Every workflow keeps a chronological Timeline of everything that has happened — status changes, item edits, assignments, comments, file uploads, billing actions, and member changes. It is the audit trail you reach for when answering "who did what, when?".
- Open the workflow.
- The Timeline card appears in the sidebar of the workflow detail page (look for the clock icon).
- Entries are shown newest first. Each entry includes:
- Timestamp — date and time in your timezone.
- Actor — the team member who triggered the action (or System for automated events like scheduled status changes).
- Description — what happened (e.g. "Changed status from In progress to Completed", "Added comment", "Uploaded receipt.pdf"*).
- Related link — for events tied to a specific item, comment, or file, a clickable link jumps you straight to it.

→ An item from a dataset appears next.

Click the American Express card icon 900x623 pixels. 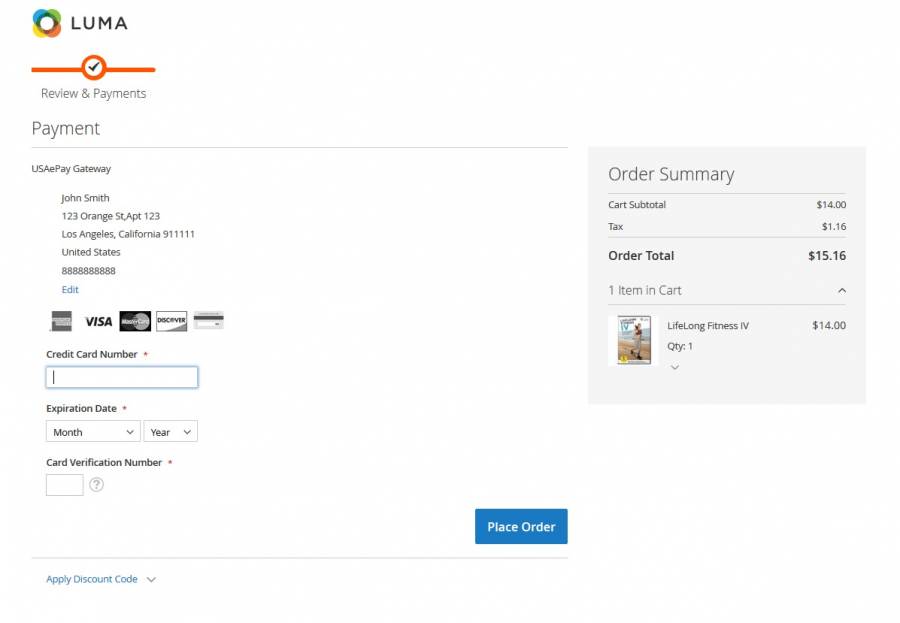point(61,321)
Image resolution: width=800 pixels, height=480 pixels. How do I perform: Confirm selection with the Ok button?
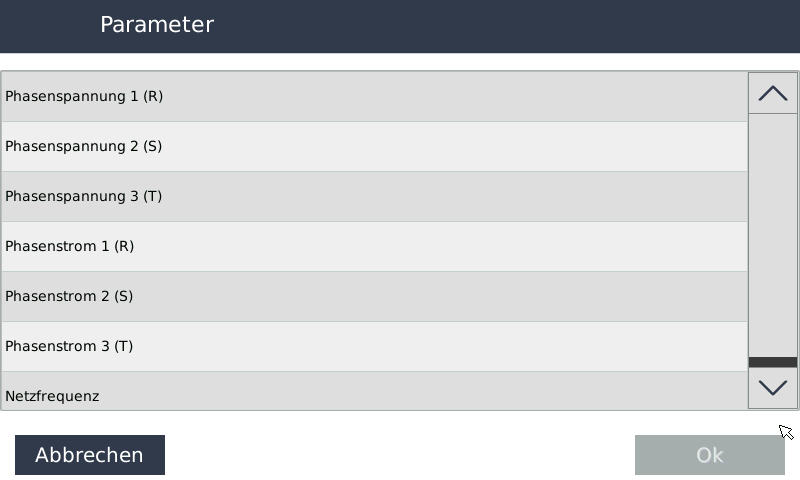(709, 455)
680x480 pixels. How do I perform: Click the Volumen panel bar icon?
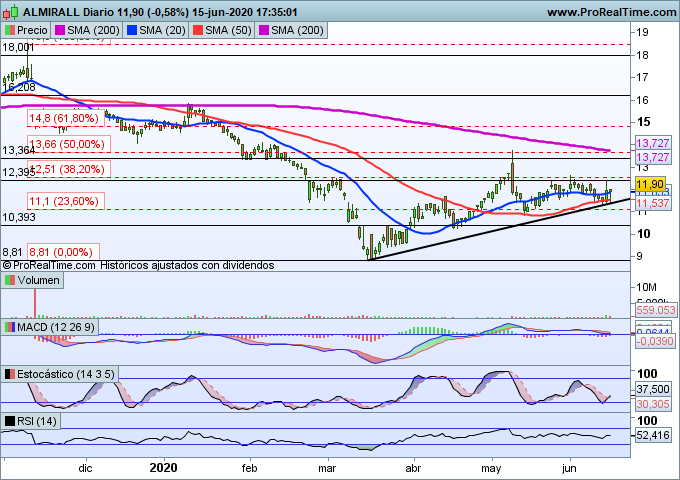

- Scroll to load older entries — the timeline is paginated for performance.
The timeline is read-only. You cannot edit or delete entries; that is what keeps it trustworthy as an audit record.
What gets recorded
- Workflow created, cloned, archived, completed, reopened, deleted.
- Status and sub-status changes, including the previous value.
- Item additions, edits, reorders, and deletions (in Edit Mode).
- Owner and assignee changes.
- Comments added or removed (the content is preserved).
- Files uploaded or deleted.
- Time entries linked to the workflow.
- Invoices created from the workflow, voids, and credit notes.
- Sharing actions (magic link shared, opened by client).
Filter what you see
Click the filter icon in the timeline card to narrow by event type — for example "only show status changes" when you are answering a question about progress, or "only show comments" when reviewing a conversation.
Tip: The timeline is the fastest way to answer questions during reviews and audits. Click the filter, narrow to the event type you need, and the page does the rest — no scrolling through unrelated noise.
Note: Timeline events are kept for the lifetime of the workflow. Even after a workflow is completed, the history remains accessible so you can prove what happened months or years later.